• _PROBLEM_
Show all lines from the data that include the word "checkbox".

• _Dataset items_
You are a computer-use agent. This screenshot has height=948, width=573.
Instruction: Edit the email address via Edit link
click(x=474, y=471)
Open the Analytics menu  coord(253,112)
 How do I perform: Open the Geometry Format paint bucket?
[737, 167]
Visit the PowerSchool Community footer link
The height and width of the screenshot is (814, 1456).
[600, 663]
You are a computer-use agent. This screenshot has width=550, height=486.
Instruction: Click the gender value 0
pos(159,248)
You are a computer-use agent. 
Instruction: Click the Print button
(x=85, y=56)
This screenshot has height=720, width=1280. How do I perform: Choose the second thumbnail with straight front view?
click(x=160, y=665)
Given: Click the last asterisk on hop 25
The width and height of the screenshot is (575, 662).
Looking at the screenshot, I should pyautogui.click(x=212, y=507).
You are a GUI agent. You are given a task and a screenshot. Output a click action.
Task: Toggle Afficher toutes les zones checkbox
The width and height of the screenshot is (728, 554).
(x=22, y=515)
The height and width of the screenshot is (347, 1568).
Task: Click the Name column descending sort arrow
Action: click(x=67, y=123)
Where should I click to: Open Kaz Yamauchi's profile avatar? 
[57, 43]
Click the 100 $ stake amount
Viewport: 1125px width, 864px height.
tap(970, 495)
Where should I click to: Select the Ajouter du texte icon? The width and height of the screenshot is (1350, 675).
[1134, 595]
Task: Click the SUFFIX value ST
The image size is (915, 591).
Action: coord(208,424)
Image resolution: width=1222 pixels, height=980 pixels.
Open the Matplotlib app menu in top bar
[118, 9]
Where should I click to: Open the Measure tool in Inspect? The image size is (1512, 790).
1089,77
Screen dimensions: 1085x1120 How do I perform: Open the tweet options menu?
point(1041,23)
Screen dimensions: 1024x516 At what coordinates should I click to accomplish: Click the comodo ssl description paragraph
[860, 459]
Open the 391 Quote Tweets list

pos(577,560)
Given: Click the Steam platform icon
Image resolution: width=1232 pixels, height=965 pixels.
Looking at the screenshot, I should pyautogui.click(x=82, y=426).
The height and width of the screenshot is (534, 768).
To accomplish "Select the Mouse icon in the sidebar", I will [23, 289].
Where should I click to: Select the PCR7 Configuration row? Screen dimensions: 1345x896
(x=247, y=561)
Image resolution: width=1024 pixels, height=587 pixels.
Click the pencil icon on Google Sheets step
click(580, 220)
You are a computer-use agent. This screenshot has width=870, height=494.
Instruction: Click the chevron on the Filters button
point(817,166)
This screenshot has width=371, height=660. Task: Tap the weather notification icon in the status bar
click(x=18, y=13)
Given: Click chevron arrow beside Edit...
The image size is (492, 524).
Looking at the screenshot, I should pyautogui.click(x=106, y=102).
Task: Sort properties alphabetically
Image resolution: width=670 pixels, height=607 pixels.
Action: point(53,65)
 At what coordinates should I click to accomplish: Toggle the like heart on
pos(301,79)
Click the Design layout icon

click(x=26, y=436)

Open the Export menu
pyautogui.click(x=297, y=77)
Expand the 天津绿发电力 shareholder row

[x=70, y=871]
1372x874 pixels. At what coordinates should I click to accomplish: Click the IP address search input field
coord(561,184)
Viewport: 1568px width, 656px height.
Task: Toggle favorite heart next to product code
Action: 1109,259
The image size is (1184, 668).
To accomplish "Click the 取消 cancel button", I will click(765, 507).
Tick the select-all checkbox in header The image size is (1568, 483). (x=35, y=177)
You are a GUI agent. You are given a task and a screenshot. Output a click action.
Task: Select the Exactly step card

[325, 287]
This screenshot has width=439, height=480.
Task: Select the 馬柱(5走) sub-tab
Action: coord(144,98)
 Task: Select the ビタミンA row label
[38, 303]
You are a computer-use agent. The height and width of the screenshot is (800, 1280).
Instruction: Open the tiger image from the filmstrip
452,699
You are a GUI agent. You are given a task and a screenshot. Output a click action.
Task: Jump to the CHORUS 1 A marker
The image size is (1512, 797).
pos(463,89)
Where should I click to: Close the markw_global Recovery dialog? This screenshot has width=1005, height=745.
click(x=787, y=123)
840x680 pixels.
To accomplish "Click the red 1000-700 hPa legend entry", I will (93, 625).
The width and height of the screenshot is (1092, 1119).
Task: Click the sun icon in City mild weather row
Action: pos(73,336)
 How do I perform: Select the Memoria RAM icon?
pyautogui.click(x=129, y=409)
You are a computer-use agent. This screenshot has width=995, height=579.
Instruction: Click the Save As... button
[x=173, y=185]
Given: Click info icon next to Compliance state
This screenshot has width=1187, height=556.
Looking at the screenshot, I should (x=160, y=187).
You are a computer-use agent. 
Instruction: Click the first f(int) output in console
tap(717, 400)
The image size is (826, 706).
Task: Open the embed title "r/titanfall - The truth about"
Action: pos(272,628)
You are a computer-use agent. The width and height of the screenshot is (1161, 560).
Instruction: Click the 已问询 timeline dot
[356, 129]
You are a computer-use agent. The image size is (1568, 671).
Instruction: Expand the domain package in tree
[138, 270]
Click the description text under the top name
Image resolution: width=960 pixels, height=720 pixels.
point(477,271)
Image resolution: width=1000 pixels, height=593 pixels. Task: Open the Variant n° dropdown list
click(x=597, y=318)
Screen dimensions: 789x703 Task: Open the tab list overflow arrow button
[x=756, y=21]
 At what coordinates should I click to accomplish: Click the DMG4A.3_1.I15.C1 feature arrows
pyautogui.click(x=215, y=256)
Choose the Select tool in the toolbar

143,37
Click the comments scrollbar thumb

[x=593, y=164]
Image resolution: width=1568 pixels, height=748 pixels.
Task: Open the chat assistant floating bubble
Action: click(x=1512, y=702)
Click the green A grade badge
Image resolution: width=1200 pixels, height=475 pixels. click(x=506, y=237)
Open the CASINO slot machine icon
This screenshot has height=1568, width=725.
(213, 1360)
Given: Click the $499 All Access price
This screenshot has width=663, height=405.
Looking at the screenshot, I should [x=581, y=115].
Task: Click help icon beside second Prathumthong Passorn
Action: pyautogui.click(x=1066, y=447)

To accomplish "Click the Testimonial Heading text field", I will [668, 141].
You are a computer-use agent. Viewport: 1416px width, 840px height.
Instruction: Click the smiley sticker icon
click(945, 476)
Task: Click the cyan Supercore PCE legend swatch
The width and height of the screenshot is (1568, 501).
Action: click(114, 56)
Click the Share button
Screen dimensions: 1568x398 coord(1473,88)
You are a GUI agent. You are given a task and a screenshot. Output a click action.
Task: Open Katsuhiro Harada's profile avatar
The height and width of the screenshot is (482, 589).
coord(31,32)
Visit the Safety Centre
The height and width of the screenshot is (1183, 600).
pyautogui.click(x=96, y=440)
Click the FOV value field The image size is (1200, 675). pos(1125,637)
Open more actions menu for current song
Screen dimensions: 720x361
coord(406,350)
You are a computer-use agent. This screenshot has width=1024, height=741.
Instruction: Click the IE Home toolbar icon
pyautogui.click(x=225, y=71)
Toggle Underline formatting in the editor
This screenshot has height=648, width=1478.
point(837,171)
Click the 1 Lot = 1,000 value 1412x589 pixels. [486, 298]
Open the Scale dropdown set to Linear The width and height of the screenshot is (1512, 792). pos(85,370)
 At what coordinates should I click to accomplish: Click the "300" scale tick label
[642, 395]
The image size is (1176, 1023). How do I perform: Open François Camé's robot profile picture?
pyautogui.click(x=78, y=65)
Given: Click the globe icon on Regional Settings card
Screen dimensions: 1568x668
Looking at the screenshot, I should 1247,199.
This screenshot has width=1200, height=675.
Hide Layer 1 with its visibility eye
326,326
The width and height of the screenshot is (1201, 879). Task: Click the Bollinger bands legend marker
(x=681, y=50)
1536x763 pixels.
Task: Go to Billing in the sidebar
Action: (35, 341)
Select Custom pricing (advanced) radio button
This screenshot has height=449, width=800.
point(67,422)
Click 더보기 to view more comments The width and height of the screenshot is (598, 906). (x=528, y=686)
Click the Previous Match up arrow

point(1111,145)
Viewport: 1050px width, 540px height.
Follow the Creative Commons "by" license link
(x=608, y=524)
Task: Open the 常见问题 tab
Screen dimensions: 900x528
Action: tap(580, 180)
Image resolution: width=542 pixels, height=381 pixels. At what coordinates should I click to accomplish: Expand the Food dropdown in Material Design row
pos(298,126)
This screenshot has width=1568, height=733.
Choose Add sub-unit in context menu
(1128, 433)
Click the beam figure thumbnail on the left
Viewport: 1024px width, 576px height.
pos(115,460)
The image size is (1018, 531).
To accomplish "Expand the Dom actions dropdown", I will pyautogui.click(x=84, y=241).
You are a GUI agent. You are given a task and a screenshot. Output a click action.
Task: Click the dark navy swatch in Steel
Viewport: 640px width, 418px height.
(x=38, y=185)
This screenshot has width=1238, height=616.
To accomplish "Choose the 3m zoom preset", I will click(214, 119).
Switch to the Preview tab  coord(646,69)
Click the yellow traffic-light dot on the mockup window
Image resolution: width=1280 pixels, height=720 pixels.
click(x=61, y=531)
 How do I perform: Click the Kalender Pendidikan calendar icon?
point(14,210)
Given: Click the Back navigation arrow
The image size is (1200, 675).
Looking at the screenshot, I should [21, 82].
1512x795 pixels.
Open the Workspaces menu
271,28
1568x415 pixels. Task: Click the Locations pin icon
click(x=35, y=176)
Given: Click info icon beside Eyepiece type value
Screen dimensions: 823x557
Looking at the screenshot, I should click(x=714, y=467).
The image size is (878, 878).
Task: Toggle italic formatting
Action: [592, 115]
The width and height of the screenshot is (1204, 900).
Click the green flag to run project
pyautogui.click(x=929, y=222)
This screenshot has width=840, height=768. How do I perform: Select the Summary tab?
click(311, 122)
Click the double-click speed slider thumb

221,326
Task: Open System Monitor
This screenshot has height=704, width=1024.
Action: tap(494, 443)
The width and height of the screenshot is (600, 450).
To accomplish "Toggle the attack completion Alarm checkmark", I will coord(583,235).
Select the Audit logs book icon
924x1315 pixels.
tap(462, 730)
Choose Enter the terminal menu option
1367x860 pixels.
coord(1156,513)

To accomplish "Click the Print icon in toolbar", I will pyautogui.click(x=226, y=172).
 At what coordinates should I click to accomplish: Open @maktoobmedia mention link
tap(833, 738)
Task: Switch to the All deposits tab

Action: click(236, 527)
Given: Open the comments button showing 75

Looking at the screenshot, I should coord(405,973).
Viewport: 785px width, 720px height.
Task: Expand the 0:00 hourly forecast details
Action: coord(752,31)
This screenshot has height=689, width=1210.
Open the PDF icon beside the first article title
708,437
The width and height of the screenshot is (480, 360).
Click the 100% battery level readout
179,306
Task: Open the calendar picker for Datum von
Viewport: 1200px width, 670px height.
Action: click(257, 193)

• _ANSWER TO THIS EXERCISE_
Task: Toggle Afficher toutes les zones checkbox
Tick the select-all checkbox in header The image size is (1568, 483). (x=35, y=177)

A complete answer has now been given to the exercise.